Advancements in flash technology - such as improving compound purity, obtaining more information earlier in the process, and eliminating "guesswork" steps - are critical to reducing the iterative nature of drug discovery, and efficiently moving target compounds through the discovery and development process.

The bottleneck of synthesizing, purifying, and assaying only to re-do it all due to inadequate characterization of the sample can be improved. Grace Davison Discovery Sciences is using the advanced technologies available for HPLC (high performance liquid chromatography) to modernize flash chromatography.
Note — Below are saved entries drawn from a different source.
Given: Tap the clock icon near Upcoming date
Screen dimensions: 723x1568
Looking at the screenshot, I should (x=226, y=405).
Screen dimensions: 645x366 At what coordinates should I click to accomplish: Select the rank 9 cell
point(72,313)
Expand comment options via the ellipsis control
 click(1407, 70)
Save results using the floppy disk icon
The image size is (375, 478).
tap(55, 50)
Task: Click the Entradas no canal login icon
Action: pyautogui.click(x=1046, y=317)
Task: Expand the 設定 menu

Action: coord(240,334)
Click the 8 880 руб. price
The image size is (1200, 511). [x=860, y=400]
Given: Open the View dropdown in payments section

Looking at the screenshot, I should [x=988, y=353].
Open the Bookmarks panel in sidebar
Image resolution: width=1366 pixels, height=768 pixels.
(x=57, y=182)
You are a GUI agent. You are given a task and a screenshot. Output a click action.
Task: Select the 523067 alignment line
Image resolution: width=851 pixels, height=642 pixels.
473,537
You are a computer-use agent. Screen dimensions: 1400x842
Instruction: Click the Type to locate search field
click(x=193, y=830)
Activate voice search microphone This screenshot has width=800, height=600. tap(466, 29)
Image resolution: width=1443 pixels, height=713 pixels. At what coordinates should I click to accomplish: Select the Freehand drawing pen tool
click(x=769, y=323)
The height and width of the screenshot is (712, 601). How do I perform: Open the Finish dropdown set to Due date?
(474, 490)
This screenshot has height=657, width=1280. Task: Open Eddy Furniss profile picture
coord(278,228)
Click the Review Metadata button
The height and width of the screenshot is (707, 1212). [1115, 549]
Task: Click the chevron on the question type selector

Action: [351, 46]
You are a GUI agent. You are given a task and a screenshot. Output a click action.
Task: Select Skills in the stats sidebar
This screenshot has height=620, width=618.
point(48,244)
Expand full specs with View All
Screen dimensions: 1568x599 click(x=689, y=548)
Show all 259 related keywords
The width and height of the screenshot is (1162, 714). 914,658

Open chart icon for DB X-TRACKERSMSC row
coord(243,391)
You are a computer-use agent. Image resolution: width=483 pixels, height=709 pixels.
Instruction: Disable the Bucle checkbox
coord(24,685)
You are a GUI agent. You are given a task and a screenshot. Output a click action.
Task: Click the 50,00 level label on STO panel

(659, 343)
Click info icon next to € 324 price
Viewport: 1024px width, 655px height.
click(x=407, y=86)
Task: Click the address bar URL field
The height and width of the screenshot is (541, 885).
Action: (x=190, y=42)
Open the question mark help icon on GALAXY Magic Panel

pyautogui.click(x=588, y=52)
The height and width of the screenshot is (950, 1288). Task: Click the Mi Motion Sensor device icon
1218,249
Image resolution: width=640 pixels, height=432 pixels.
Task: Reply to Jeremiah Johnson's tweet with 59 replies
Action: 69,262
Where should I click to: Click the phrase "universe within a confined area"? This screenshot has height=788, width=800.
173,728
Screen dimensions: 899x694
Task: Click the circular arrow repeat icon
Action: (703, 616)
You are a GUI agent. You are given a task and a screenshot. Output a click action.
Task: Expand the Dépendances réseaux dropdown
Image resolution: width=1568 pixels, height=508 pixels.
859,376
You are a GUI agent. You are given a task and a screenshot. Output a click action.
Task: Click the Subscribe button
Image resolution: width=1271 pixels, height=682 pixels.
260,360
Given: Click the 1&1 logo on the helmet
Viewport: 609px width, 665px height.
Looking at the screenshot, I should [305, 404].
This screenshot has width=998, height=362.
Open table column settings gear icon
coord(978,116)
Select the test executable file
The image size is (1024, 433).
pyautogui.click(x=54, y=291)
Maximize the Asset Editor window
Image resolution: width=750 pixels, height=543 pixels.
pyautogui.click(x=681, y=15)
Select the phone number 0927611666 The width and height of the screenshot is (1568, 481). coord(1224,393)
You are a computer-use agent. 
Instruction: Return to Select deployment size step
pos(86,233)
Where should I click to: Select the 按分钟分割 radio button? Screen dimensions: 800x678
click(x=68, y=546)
A Step-Change in Flash Purifications

For decades, flash chromatography has been the primary tool to purify synthesized compounds in the early stages of drug discovery. Flash chromatography is perceived as a fast, inexpensive, and less complicated alternative to Preparative LC. 

Current flash technology falls short, however, because today's flash systems can only detect compounds visible by UV wavelength, leaving undetected impurities in the sample and giving incomplete information about relative quantities. These inadequacies lead to time wasted in "shotgun" fraction collection and post-run analysis, inaccurate purity assessments, and can generate falsely positive results on the biological activity of the compound. This can slow compound progression through the entire drug development pipeline.

Fully addressing the problem requires a holistic view of the purification process to consider not only the separation, but also the upstream and downstream consequences. The fundamental problem is one of good chromatography - to fully characterize a sample one must achieve a good separation and take advantage of universal detection. The Reveleris™ Flash Chromatography System (patents pending) is the first flash system to overcome the limitations of traditional UV-based purifications by integrating the advanced benefits of ELS (evaporative light scattering) detection for identification of a broader range of compounds with more accurate quantitative information.

It is not as easy as connecting an extra detector, however. The Reveleris™ system with RevealX™ detection technology (multiple patents pending) uses a split fluidics design, multiple channel detection, and advanced signal processing to synchronize all detector signals to collect a single set of fractions of accurate identity and quantity. This is an unprecedented time-saving step for flash purifications, allowing chemists to get more information about their sample in a single step with no complicated equipment or post-run analysis.

When combined with the advanced separating power of Reveleris™ Flash Cartridges, the only flash cartridges designed and packed by a world-leading chromatography expert, the Reveleris™ Flash System allows chemists to work smarter:

• Fully characterize a sample – target and contaminants
• Collect only the necessary fractions, without tedious post-analysis by HPLC or TLC
• Obtain accurate purity and quantity assessments to reduce the chance of unpleasant surprises during bioactivity testing
• Submit only the most promising drug candidates for further testing

Breaking the Status Quo

Often, chemists believe their compounds are pure enough, yet the industry continues to be plagued with inconclusive testing concerns tied to purity. In bioassay testing, the questionable results that cause so much confusion in SAR refinement are often caused by inaccurate concentrations, interfering contaminants, and inadequate dissolution for bioscreening, all of which are tied to the purification process.

Until now, medicinal chemists had to rely on the incomplete information provided by UV detection, not knowing if interfering contaminants were present. The Reveleris™ flash chromatography system was designed specifically to resolve these critical concerns. Chemists can now quickly sort through potential drug compounds earlier in the discovery process, so they and their downstream colleagues can spend their time on only the most promising drug candidates, resulting in an overall acceleration of the drug discovery and development pipeline.